Résistance au froid-Rusticité : bien qu'originaire des régions les plus tempérées, le murier blanc pousse
bien chez nous, grosso modo dans la même aire que la vigne. Lors de grands froids, les extrémités les plus minces des
rameaux peuvent geler mais les bourgeons repartent sur toute la ramure. Les sujets adultes résistent sans problème à -10°/-15°
Nature du terrain : le mûrier pousse bien en tous terrains.
Exposition : plein soleil, éviter les zones balayées l'hiver par des vents glacés.
Besoins en eau : le murier du ver à soie est gros consommateur d'eau, mais rassurez-vous,
à part la première année où il faudra l'aider à s'enraciner par des arrosages abondants (comme tous les jeunes
arbres), vous n'aurez pas à vous inquiéter de l'arrosage des muriers adultes. Le système racinaire des muriers est
tellement puissant qu'il ira chercher l'eau là où elle est, même très loin. C'est donc un arbre à éloigner des
constructions !
Taille : si vous élevez le ver à soie, taillez votre murier dès la plantation en haie basse de façon à n'avoir
qu'à étendre la main pour récolter les feuilles. La saison des vers à soie finie, le murier continue de pousser,
traitez-le alors comme une haie et tondez-le au taille-haie avant qu'il ne fasse des branches trop dures. Le murier
est très vigoureux avec un feuillage très abondant. Si vous voulez un bel arbre de plein vent, agissez comme pour un
pommier en formant une tige et en aérant l'intérieur de la ramure pour former un gobelet.
Multiplication : le murier du ver à soie se multiplie par marcottage éventuellement; aussi par boutures
semi-lignifiées (en juillet), mais surtout par semis de graines fraîches. Le semis fera bien sûr apparaître le
polymorphisme propre au genre morus, alors que le bouturage conserve toutes les caractéristiques du pied-mère, mais
au, fil du temps, il apprauvrit le patrimoine génétique de la plante.
Fertilisation : un engrais universel de type 17.17.17 déposé au fond du trou (pas en contact avec les racines)

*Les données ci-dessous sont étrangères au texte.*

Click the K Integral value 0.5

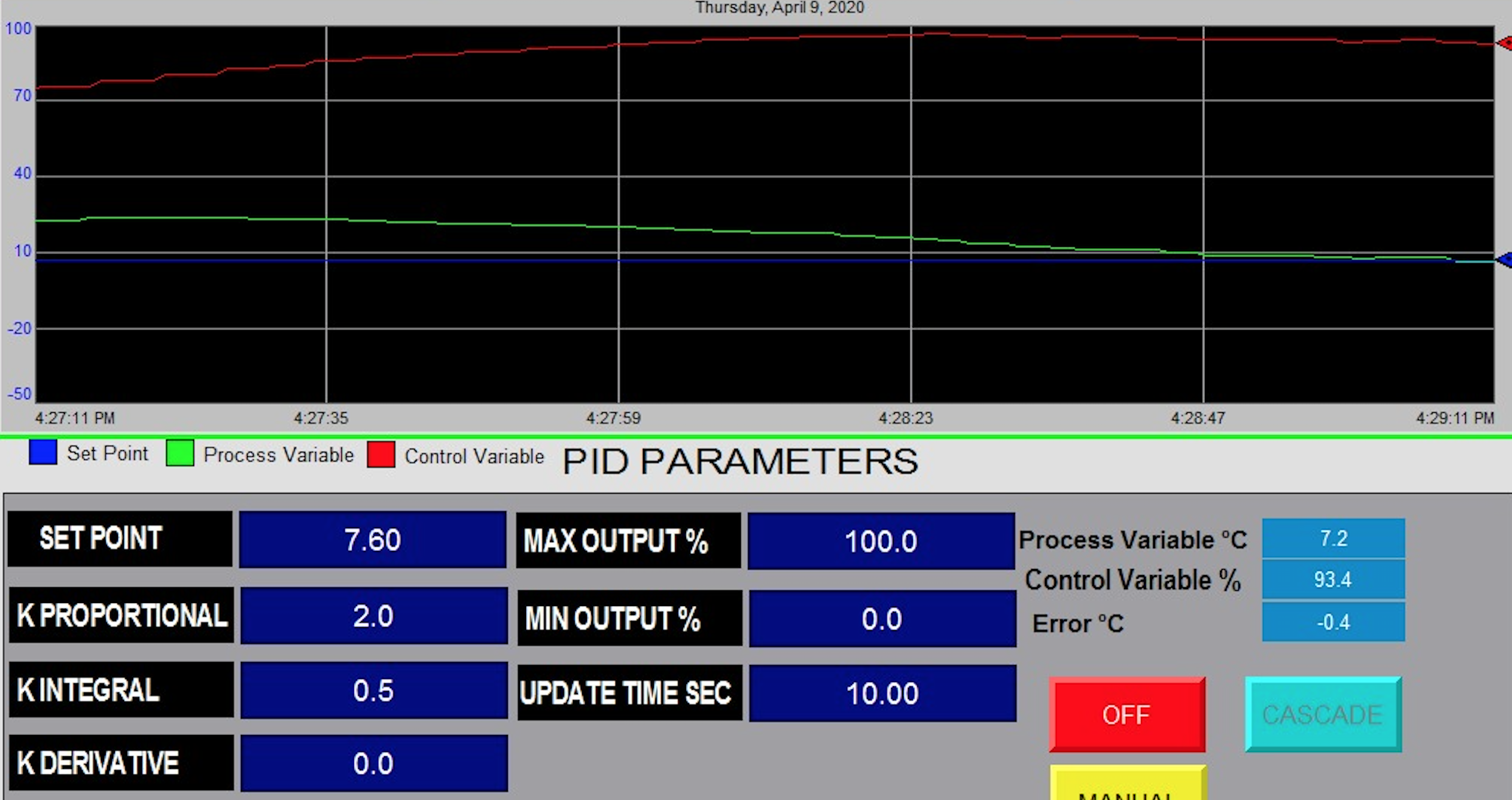pos(373,691)
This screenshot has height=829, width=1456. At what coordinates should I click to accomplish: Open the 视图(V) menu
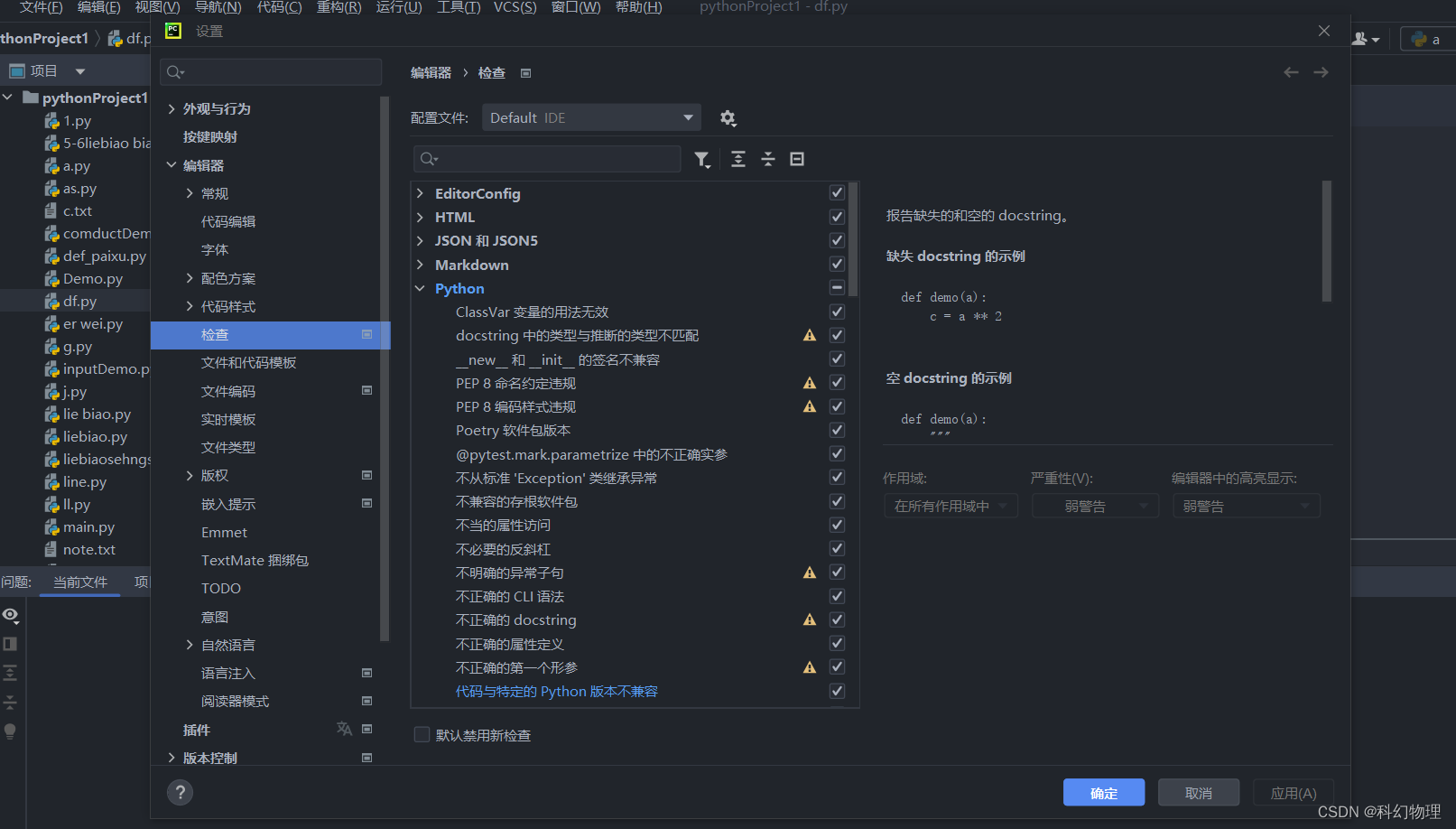[x=156, y=7]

au moment de la plantation convient bien au murier blanc, que la plantation soit destinée à la feuille pour nourrir
le ver à soie ou pour produire des mures.
Ennemis : les tous jeunes plants de quelques centimètres de haut sont un met de choix pour les escargots et
les limaces. Dans certaines contrées, des cicadelles peuvent trouer les feuilles, mais sans conséquences.